FDL Movie Night: Llyn Foulkes: One Man Band

Artist Llyn Foulkes marches to the sound of his own drum – oh heck, he is his own drum. And horn section, accordion, and cowbells, too.  One of the youngest painters to ever show at Los Angeles’ historic Ferus Gallery (Warhol’s first show was there), Foulkes constantly reinvented, built up and tore down expectations of what his art should be, all the while experimenting with The Machine, his one man band setup. In tonight’s film Llyn Foulkes: One Man Band, the artist tells directors Tamar Halpern and  Chris Quilty (our guests tonight, along with Los Angeles gallery owner/art world insider Mat Gleason):

I feel I am one man band in art and in music.

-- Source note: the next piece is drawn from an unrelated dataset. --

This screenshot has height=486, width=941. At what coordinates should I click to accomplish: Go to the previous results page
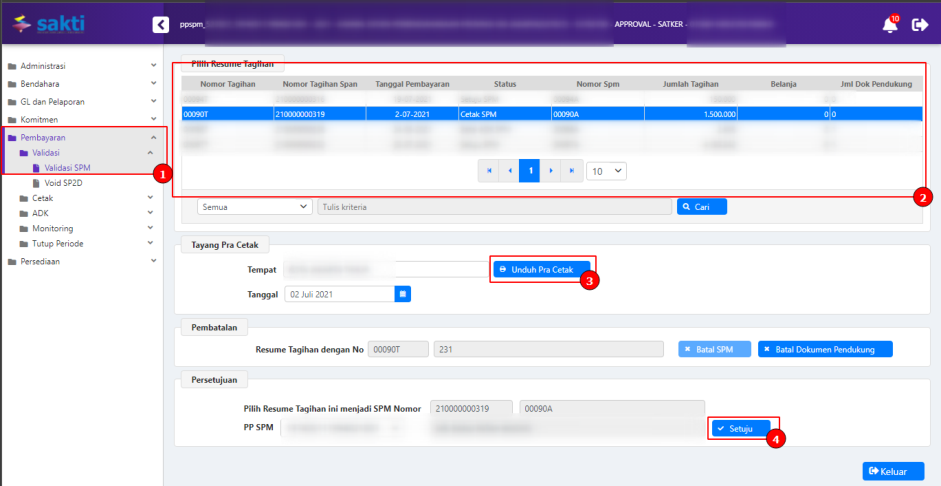[x=510, y=171]
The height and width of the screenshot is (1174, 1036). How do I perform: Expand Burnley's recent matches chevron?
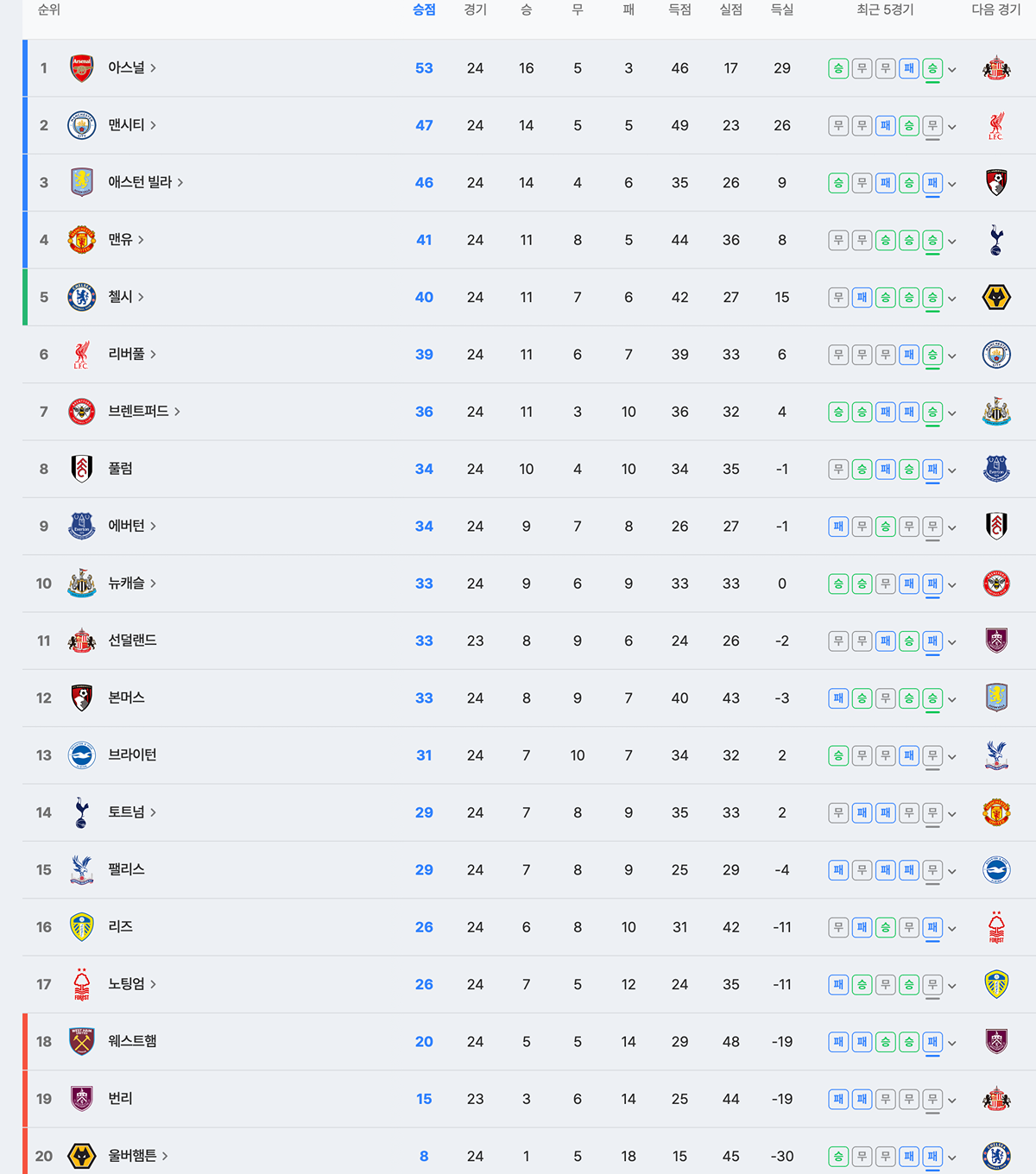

Foulkes’ relationship with Ferus was severed when he admitted he didn’t care for a fellow Ferus artist’s paintings. As his own landscapes grew in popularity, he grew disenchanted with having to paint essentially the same image, and from photographs. He shifted radically to exploded heads, then again to more political art. His work in the 1960 and 70s, often featuring Mickey Mouse as a symbol of the decay of America, defying classification.

Halpern and Quilty filmed Foulkes over a seven year period as he works on two huge paintings, one of which he admits helped bring about the end of his second marriage. As deadlines for major shows approach, Foulkes admits:

I’m never really done with a painting  they just take it away from me.

His monumental  Lost Frontier is “taken away” to a gallery show in New York, which Foulkes feels is failure. Another show at the Hammer Museum “takes away” The Bedroom to a exhibition which revitalizes the 77-year old artist.

A talented, driven perfectionist with a self-destructive streak (along with The Machine and his band, The Rubber Band, Llyn hired to fill in for Doc Severinsen for a week, Llyn got into a fight with his female singer, firing her after the first show, ending the gig). Foulkes is captured by the filmmakers in revealing monologues, and interviews with his wives and children, collectors (including Dennis Hopper), curators, and fellow artists, giving us a portrait of one of the most sublime modern American painters whose focus on social issues mirrors his own search for self-awareness and inner peace as he strives for recognition.